Go through the data below and return each line where the string "gear" occurs.
**** Data shown
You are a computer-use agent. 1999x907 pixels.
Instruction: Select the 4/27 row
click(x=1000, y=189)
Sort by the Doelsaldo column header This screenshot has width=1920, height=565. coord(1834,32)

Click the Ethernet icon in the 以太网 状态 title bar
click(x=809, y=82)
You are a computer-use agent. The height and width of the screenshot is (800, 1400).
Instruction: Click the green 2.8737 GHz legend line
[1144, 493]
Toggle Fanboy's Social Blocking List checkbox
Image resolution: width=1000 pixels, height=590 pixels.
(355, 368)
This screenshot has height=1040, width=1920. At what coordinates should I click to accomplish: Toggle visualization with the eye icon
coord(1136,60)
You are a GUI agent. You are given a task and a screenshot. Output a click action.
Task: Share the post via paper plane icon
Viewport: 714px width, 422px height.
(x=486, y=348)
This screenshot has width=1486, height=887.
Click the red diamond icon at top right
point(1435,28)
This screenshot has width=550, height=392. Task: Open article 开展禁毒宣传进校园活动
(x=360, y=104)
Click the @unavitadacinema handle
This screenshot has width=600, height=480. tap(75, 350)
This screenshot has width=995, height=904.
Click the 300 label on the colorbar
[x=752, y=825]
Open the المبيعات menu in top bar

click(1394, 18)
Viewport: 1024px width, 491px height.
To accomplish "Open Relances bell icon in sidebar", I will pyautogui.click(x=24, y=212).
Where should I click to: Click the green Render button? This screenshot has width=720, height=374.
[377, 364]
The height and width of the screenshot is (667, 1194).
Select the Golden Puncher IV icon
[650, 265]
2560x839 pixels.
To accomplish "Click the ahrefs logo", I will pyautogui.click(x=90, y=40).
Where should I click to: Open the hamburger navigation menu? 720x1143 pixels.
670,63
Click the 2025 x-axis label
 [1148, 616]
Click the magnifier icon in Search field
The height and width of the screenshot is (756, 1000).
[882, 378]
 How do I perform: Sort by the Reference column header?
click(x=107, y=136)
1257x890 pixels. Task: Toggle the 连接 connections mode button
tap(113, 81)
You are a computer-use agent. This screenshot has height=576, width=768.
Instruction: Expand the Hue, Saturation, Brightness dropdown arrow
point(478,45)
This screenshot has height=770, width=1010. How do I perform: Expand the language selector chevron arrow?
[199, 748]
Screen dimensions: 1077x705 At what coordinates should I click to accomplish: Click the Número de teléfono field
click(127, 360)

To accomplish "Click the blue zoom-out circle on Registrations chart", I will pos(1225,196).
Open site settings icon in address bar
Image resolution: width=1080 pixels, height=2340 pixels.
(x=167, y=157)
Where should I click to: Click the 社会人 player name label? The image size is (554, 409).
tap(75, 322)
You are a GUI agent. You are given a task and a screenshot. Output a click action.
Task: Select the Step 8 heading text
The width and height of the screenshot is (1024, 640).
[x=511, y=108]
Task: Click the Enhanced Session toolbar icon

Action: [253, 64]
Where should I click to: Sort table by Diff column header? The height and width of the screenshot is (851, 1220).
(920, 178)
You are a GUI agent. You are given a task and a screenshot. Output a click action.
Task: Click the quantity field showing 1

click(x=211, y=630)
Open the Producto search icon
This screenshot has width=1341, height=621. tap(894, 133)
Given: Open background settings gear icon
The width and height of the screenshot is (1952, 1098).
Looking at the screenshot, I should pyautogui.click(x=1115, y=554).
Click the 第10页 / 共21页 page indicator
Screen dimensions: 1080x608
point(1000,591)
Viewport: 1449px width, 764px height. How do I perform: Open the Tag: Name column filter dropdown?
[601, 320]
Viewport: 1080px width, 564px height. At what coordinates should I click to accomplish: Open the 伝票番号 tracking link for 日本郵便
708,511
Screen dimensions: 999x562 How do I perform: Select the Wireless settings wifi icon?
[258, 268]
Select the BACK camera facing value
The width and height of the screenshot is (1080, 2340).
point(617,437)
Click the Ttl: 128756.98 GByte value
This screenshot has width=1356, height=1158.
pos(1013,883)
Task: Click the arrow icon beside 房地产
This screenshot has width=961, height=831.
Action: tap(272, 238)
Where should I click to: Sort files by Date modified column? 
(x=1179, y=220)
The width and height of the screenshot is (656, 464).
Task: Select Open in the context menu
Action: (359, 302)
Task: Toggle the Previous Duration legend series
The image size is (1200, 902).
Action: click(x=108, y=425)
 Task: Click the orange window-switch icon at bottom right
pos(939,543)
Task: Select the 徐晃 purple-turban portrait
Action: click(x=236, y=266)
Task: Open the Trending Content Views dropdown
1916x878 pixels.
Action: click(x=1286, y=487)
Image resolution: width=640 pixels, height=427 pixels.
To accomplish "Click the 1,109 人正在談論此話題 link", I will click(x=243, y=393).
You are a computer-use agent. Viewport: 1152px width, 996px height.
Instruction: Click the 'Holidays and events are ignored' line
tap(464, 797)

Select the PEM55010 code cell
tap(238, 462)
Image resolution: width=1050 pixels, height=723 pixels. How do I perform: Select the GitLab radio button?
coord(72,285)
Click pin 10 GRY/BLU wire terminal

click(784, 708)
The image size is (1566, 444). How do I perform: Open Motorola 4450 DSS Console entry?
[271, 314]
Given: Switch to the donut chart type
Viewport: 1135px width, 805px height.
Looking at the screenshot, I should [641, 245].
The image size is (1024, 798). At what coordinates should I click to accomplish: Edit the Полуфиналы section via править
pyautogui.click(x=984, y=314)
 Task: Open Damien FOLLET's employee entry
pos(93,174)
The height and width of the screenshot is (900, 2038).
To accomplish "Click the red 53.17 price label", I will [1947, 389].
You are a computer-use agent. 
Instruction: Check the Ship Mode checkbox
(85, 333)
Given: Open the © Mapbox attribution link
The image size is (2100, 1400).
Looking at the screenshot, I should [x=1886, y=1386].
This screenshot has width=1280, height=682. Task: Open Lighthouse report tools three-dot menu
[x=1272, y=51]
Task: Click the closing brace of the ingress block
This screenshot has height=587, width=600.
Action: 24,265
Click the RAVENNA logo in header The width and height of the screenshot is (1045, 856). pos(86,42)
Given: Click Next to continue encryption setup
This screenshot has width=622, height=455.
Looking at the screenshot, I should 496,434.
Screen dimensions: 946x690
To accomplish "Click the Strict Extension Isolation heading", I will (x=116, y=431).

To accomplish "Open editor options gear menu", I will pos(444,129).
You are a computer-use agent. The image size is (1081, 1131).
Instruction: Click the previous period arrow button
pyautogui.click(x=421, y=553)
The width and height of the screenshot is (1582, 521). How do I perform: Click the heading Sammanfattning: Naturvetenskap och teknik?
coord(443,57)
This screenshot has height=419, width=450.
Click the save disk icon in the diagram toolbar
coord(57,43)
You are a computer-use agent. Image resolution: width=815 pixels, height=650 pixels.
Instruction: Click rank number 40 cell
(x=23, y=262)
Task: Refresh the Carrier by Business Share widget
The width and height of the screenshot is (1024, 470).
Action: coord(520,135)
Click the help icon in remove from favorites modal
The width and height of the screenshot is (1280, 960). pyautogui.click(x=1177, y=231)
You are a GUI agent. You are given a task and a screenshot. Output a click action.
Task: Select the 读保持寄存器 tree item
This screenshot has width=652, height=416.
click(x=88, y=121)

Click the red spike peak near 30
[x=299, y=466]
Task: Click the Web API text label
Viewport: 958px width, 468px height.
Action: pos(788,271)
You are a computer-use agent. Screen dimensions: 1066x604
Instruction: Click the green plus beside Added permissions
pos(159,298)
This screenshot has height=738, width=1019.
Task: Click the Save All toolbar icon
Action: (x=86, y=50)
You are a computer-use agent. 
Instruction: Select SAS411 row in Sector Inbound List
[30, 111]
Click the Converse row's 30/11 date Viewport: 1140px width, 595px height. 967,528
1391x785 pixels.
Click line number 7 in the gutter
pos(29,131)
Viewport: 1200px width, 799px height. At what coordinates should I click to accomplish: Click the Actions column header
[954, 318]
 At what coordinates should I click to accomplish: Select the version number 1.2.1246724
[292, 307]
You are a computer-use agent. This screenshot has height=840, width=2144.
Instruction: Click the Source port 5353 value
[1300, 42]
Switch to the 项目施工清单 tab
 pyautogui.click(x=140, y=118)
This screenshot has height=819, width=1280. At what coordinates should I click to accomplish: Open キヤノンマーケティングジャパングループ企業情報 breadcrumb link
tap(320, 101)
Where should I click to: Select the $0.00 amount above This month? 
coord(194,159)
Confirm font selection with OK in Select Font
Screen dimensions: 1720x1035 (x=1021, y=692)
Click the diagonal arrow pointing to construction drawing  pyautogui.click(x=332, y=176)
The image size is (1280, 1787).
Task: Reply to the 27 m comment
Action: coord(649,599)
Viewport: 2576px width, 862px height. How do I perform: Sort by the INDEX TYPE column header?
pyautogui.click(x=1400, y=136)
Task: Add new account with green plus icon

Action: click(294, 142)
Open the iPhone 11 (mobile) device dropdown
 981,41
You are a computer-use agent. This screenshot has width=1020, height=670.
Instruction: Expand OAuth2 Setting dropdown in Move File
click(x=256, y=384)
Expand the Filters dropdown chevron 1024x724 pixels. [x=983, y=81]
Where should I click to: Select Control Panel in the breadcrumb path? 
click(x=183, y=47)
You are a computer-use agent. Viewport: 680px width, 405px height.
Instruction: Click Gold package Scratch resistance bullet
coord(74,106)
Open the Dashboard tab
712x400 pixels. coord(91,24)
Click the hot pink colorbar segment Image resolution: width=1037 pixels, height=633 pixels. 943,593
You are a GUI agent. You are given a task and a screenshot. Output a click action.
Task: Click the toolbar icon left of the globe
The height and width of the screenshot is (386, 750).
********
Your solution:
Given: Open background settings gear icon
To accomplish "Open editor options gear menu", I will pos(444,129).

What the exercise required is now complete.